Strawberry and Dark Chocolate Chip Oat Cookies Nutrient Metre:   Dark chocolate contains flavonoids that can help in improving heart health. Strawberries decrease oxidative stress which can cause cell damage and thus, improve cardiovascular health. Healthy sweets and taste can go hand in hand with this choice of healthy oatmeal chocolate chip cookies. Serves: 4 people Ingredients: 
  • 2 cups Oat flour 
  • 10-12 strawberries, mashed 
  • 2 tbsp dark chocolate chips 
  • 60 ml milk 
  • 1/3rd cup Saffola honey 
  • 1/4th cup Saffola Gold oil
  • Flax egg (vegetarian):
    • 1 tbsp ground flaxseed (blended flaxseeds)
    • 3 tbsp water
Preparation: 
  • Preheat the oven to 175°C. 
  • In a small bowl, combine the ground flaxseeds with 3 tbsp water. Let it sit for 10 minutes. This then forms a flax egg with a gelatinous consistency, similar to egg whites. 
  • Take the strawberries.  Wash and slice them. Once finely sliced, gently mash them with your fingers. 
  • In a separate bowl, add the remaining ingredients - oat flour, dark chocolate chips, milk, Saffola honey and Saffola Gold oil. Mix everything together. 
  • Now, add the flax egg and fold in the strawberries into this mixture containing all other ingredients. 
  • Take a baking sheet and grease with Saffola Gold oil. 
  • Pull apart the dough from the prepared mixture and roll them up into evenly sized balls. Place them on the baking sheet and press down slightly with your palm.
Note: The dough can also be shaped into little hearts using a cookie cutter. 
  • Bake in the oven for 15 minutes. Then, remove and set aside to cool completely. 
  • Serve with warm milk and enjoy your chocolate oat cookies. 
Dark Chocolate Covered Strawberries Nutrient Metre: Dark chocolate contains flavonoids that help lower the risk of heart diseases. Strawberries decrease oxidative stress which can cause cell damage and thus, improve cardiovascular health. It makes for a great, simple choice of healthy dessert. Serves: 5 people Ingredients: 
  • 400g strawberries
  • 100g dark chocolate, chopped
  • 30g white and milk chocolate, chopped
Preparation: 
  • In a small pan, fill up some water up to 2cm and let it simmer. 
  • Take the dark chocolate and place in a heatproof bowl.
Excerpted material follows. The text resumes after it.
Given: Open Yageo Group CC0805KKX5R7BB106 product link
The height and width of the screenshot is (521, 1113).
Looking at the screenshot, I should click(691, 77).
Then place the bowl on top of the water pan, making sure that it doesn’t touch the water.
  • Gently stir the chocolate as it melts gradually. Once done, set aside in a small, deep bowl. 
  • Now, pick up the strawberries, insert into a small stick, and slowly dip into the chocolate. Let the excess chocolate drip. 
  • Take a piece of baking paper and set the strawberries on it to rest. 
Note: Leftover chocolate can be poured onto another baking sheet for later use. 
  • To decorate the strawberries with hearts or other patterns, melt the white and milk chocolate and drizzle lightly over the fruit into shapes of your liking. 
  • Dive in and relish the goodness. 
Surprise the special people in your life with this delicious yet healthy Valentine’s menu to spread the love and good health!